Я не один – человек десять со мною в комнате. Люди все простые, просто одетые; они ходят вдоль и поперек, словно крадучись. Они избегают друг друга и, однако, беспрестанно меняются тревожными взорами.

Ни один не знает, зачем он попал в этот дом, и что за люди с ним. На всех лицах беспокойство и унылость… Все поочередно подходят к окнам и внимательно вглядываются, как бы ожидая чего-то извне.

Потом опять принимаются бродить вдоль и поперек. Между ними вертится небольшого роста мальчик; от времени до времени, он пищит тонким однозвучным голосом: «Тятенька, боюсь!» – Мне тошно на сердце от этого писку, и я тоже начинаю бояться… чего, не знаю сам. Только чувствую: идет и близится большая, большая беда.
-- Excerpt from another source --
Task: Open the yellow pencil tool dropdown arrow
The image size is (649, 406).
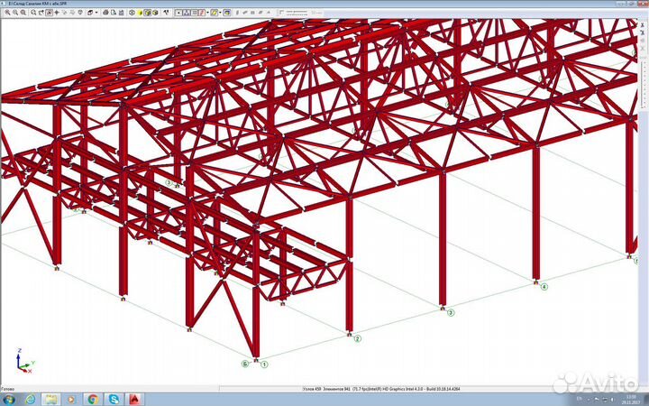Action: pyautogui.click(x=220, y=13)
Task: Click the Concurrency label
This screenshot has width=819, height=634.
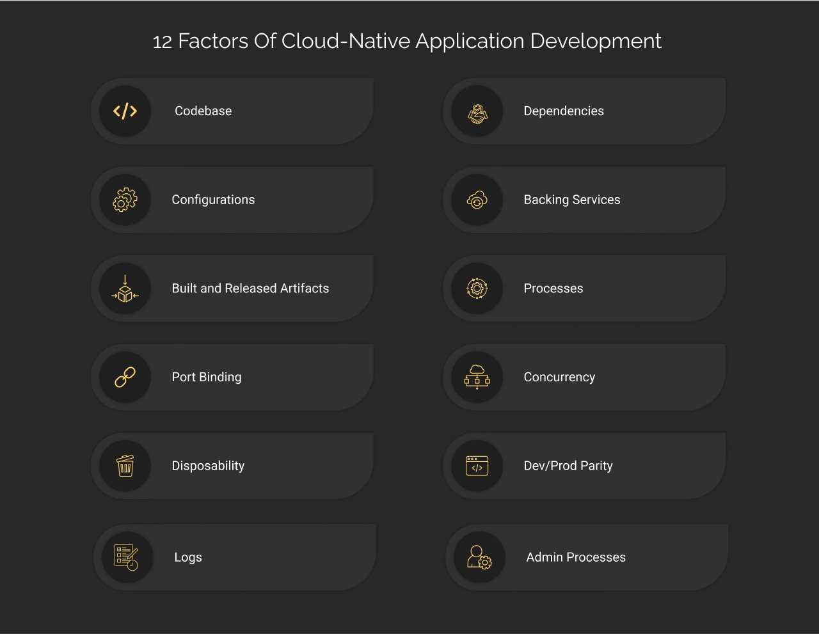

А мальчик нет-нет – да и запищит. Ах, как бы уйти отсюда! Как душно! Как томно! Как тяжело… Но уйти невозможно.

Это небо – точно саван. И ветра нет… Умер воздух, что ли?

Вдруг мальчик подскочил к окну и закричал тем же жалобным голосом: «Гляньте, гляньте! Земля провалилась!»

– Как провалилась? – Точно: прежде перед домом была равнина, а теперь он стоит на вершине страшной горы. Небосклон упал, ушел вниз, а от самого дома спускается почти отвесная, точно разрытая, черная кручь.

Мы все столпились у окна… Ужас леденит наши сердца.

– Вот оно… вот оно! – шепчет мой сосед.

И вот, вдоль всей далекой земной грани зашевелилось что-то. Стали подыматься и падать какие-то небольшие кругловатые бугорки.

«Это – море!» – подумалось всем нам в одно и то же мгновение.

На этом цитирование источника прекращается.